画像は高知ファインティングドッグス公式ホームページより

 テキサス・レンジャーズを戦力外となった藤川球児が、四国アイランドリーグ高知ファイティングドッグスと契約したと自身のブログで発表。注目を集めている。

 古巣阪神タイガースからは億単位でのオファーがあったとされる中、月給10万とも言われる四国アイランドリーグとの契約。その背景には何があっただろうか。

 藤川のメジャー通算成績は、3年で29試合投板、1勝1敗2セーブ、防御率は5.74。この数字を見る限り、メジャー挑戦は失敗に終わったと見て間違いない。1年目の2013年に右前腕を痛め、トミージョン手術をするなどアメリカでのキャリアの大半を故障者リストで終えてしまった。

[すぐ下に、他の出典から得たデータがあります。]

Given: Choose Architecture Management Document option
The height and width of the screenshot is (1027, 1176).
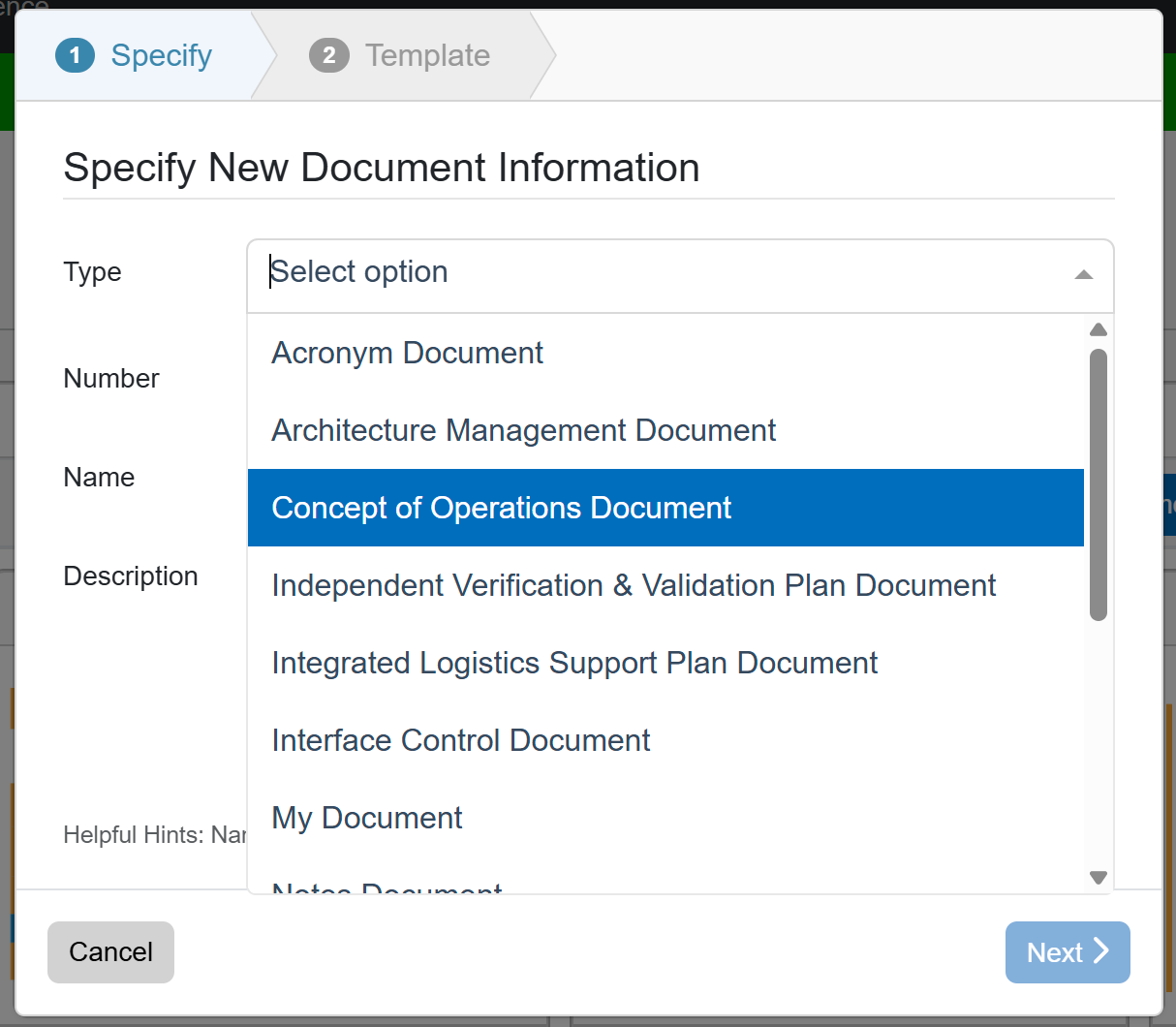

 そんな藤川だが、阪神タイガースでのキャリアは562試合投板、42勝25敗、220セーブ、防御率1.77と驚異的な数字を残している。これは80年に及ぶ阪神タイガースの歴史において、最強のクローザーと呼ぶにふさわしい内容だ。当然ながらその人気は根強く、タイガース復帰報道が流れた時に歓喜したファンは数多くいた。

 しかし、藤川は日本プロ野球ではなく四国アイランドリーグを選んだ。自身が高知県出身ということもその理由の一つだろう。本人のブログには、

「生まれ故郷の高知で、未来のスーパースターになるチャンスを持った子供たちに僕が投げる姿を見てもらって今後の夢に繋げてもらいたい」

 と綴っている。

 強い郷土愛が見て取れるが、郷土愛だけで国内外のオファーを断り、独立リーグと契約。腑に落ちない野球ファンも少なくはないだろう。何らかの違う理由もあるのではないか。

火の玉ストレートはいまだ健在!

 まずは、肘の怪我。一部報道によれば、怪我の影響で連投が厳しくなってきているとの話もある。これはクローザーとしては致命的なことだ。そのため、タイガースは肘の怪我を考慮して先発としてオファーを出したとも言われている。クローザーとしてプライドを持つ男が、難色を示したのではないかとの見方もあるようだ。

 怪我の影響で全盛期のピッチングは厳しいとされているが、今シーズンの投板では147キロをマーク。マイナーでは150キロを投げていた事からみても、火の玉ストレートは健在と言っていい。故に、一旦独立リーグで契約し、実戦の勘と怪我の回復を図り、翌年万全の状態でNPBからのオファーを待つのではないだろうか。

 藤川が所属することになった四国アイランドリーグplusは、2005年の発足から41人の選手がドラフト指名されている。首位打者を獲得したこともあるロッテ・角中勝也をはじめ、中日ドラゴンズの又吉克樹など、NPBで活躍する選手も少なくない。

 また、同じ独立リーグBCリーグでは、かつての名選手、メジャーリーガー等が活躍し密かな盛り上がりをみせている。この状況で藤川加入となれば、四国リーグも盛り上がることは必至。藤川だけではなく、独立リーグからプロのスター候補を見つけるのもまた違った楽しみではないだろうか。